→ **What this exercise asks**:
(1) In the show listing, shorten the part that starts with "Production locations" into one sentence, keeping its main facts.
(2) Quote the show listing word for word, starting with "- Ending theme: Same" and going on through "Network: SCTV (2012–2014)".

→ **Source document**:
=-=-=

- Based on: Eat Bulaga!
- Developed by: TAPE Inc. PT. SCTV (Surya Citra Media)
- Directed by: Meitya Sudaryono
- Presented by: Uya Kuya; Astrid Khairunisha; Andhika Pratama; Farid Aja; Reza Bukan; Narji; Rian Ibram; Rio Indrawan; Jenny Tan; Bianca Liza; Christie Julia; Christina Colondam; Ivan Gunawan; Gading Marten; Aaron Ashab; Selfi Nafillah; Selena Alesandra; Ramzi; Ciripa; Leo Consul; Steven Muliawan; Tora Sudiro;
- Opening theme: Eat Bulaga! Theme Song (with Indonesian lyrics)
- Ending theme: Same as opening
- Country of origin: Indonesia
- Original language: Bahasa Indonesia
- No. of episodes: 369

Production
- Production locations: Studio 9, SCTV Tower, Senayan City, Jalan Asia Afrika Lot 19, Tanah Abang, Central Jakarta, Indonesia
- Camera setup: Multiple-camera setup
- Running time: 2 hours

Original release
- Network: SCTV (2012–2014)

=-=-=

→ **Stored data**:
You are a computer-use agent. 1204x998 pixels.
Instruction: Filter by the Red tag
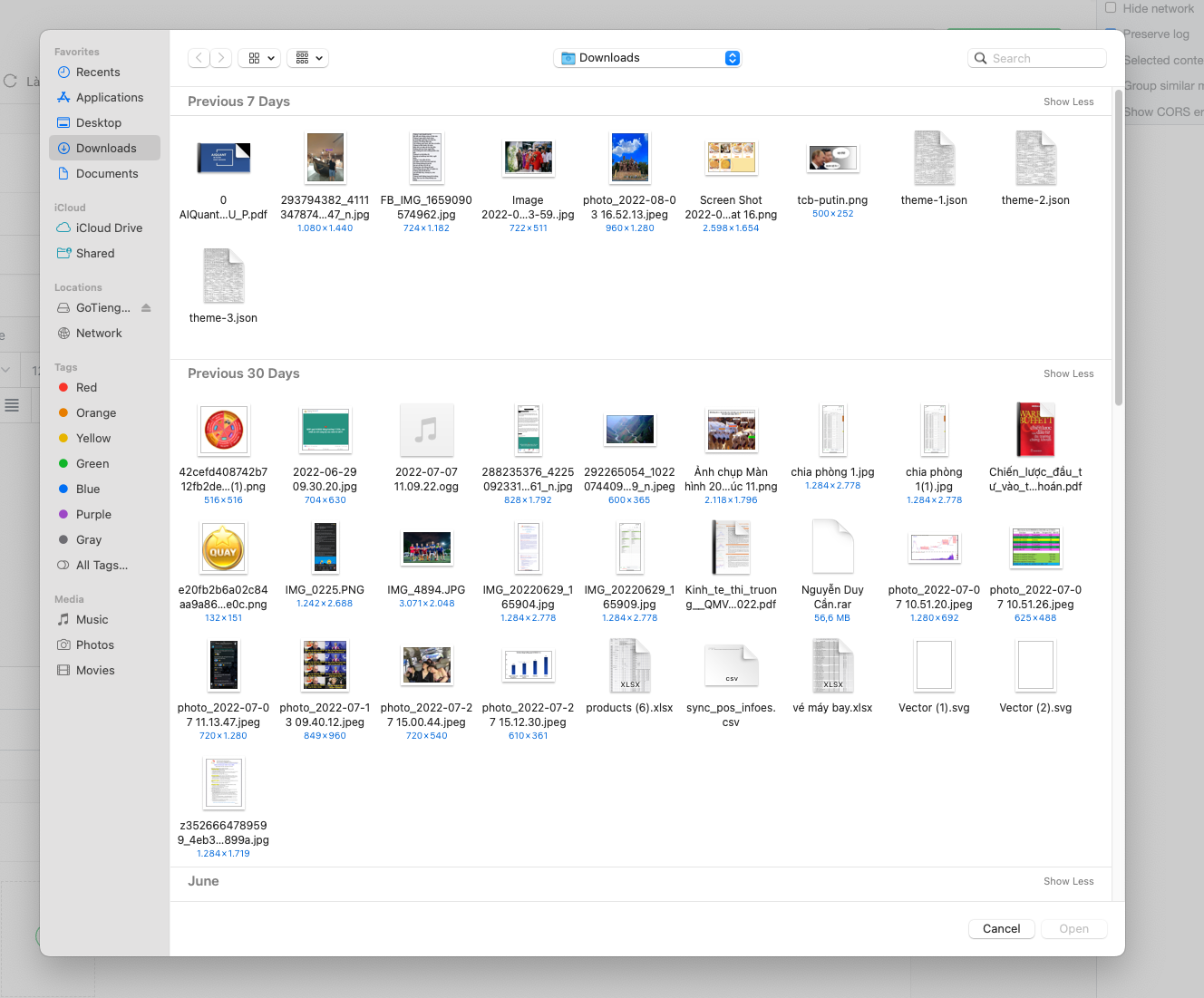(x=86, y=388)

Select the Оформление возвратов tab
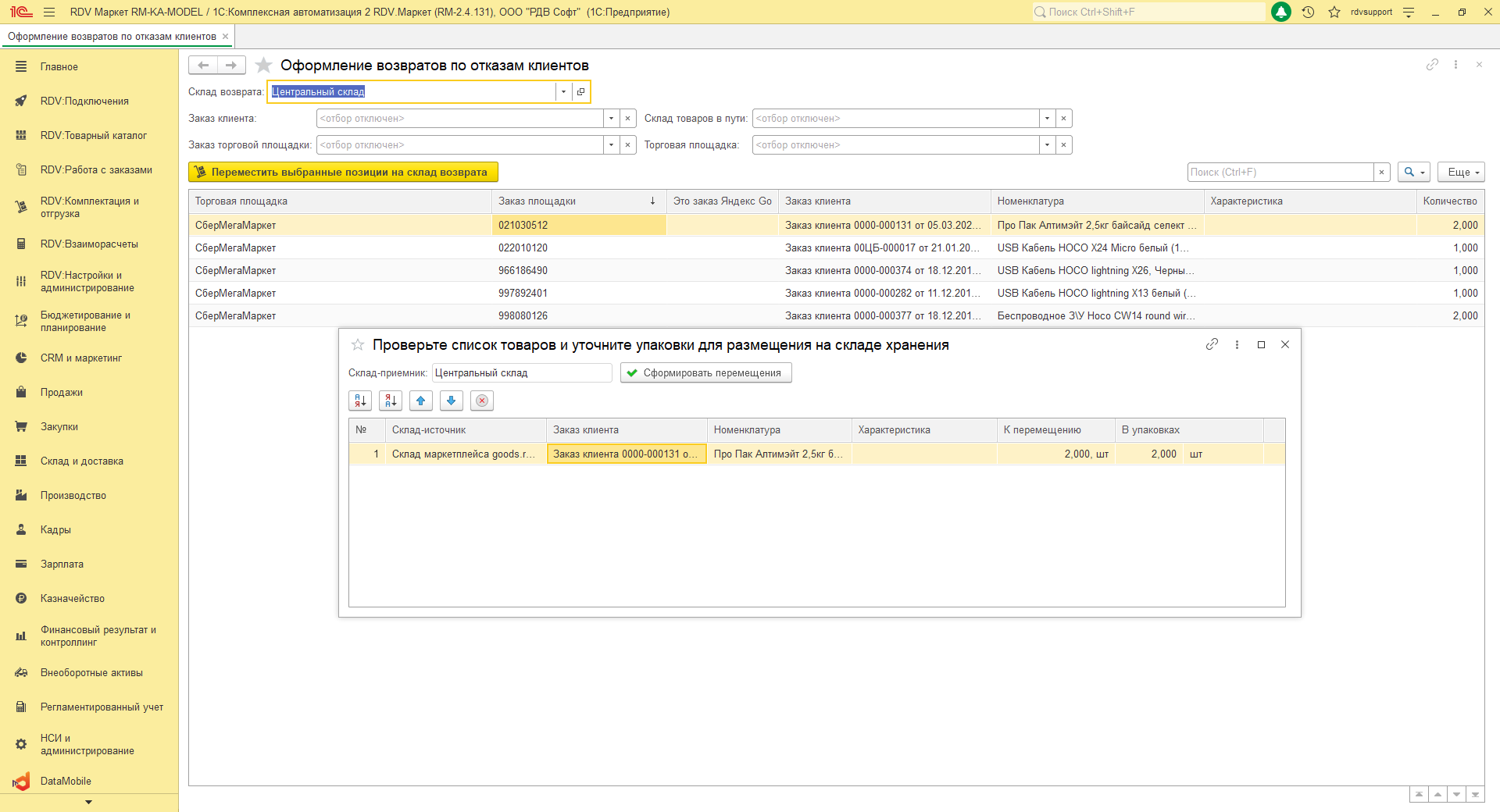(x=112, y=36)
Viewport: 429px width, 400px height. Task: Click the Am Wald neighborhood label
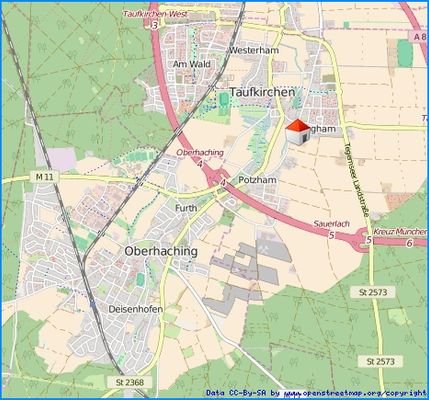click(x=192, y=64)
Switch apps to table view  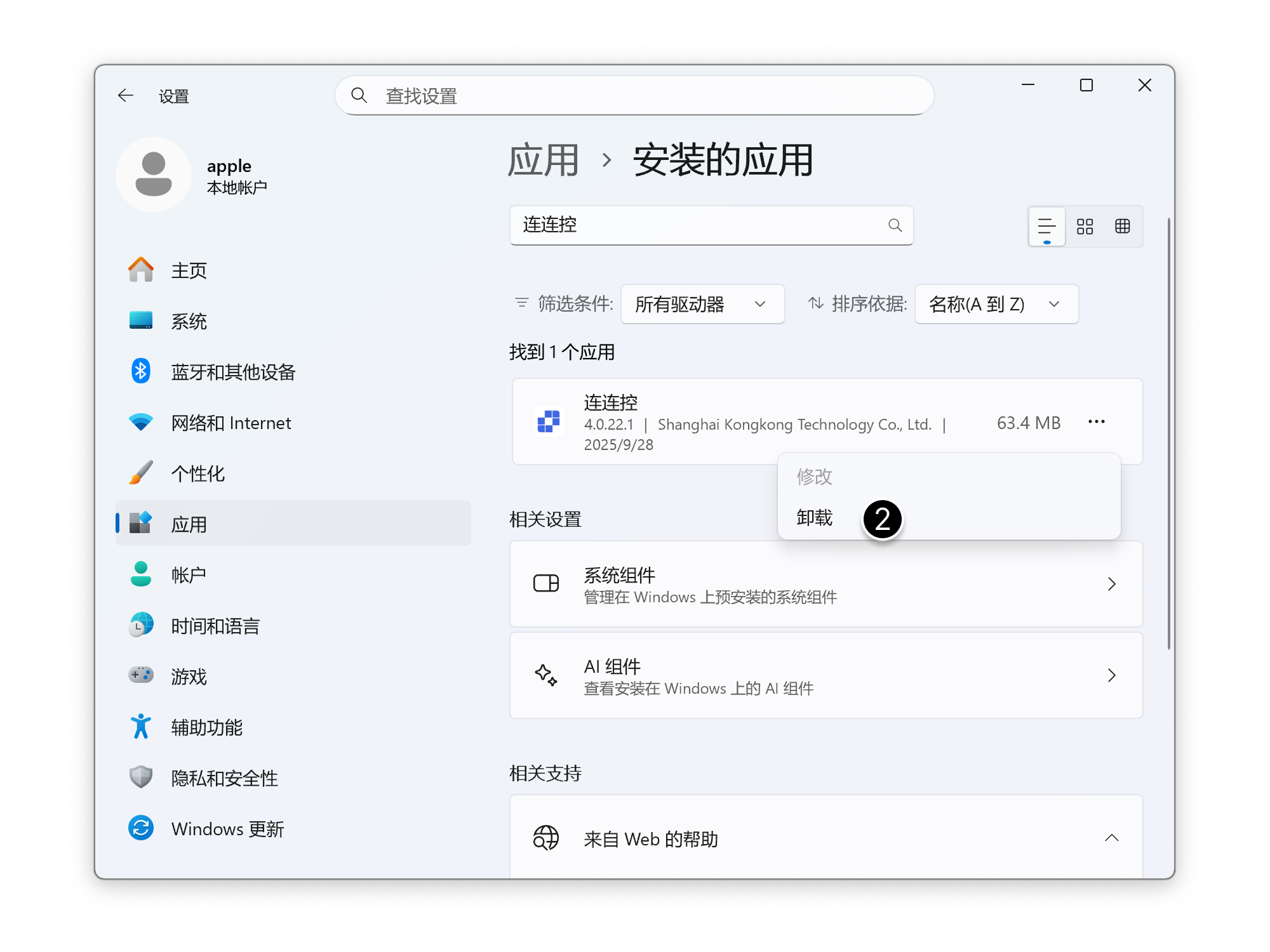(1122, 226)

=-=-=

→ **Solutions in order**:
(1) The show was produced at Studio 9, SCTV Tower, Senayan City, Jalan Asia Afrika Lot 19, Tanah Abang, Central Jakarta, Indonesia, using a multiple-camera setup, with a running time of 2 hours.

(2)
- Ending theme: Same as opening
- Country of origin: Indonesia
- Original language: Bahasa Indonesia
- No. of episodes: 369

Production
- Production locations: Studio 9, SCTV Tower, Senayan City, Jalan Asia Afrika Lot 19, Tanah Abang, Central Jakarta, Indonesia
- Camera setup: Multiple-camera setup
- Running time: 2 hours

Original release
- Network: SCTV (2012–2014)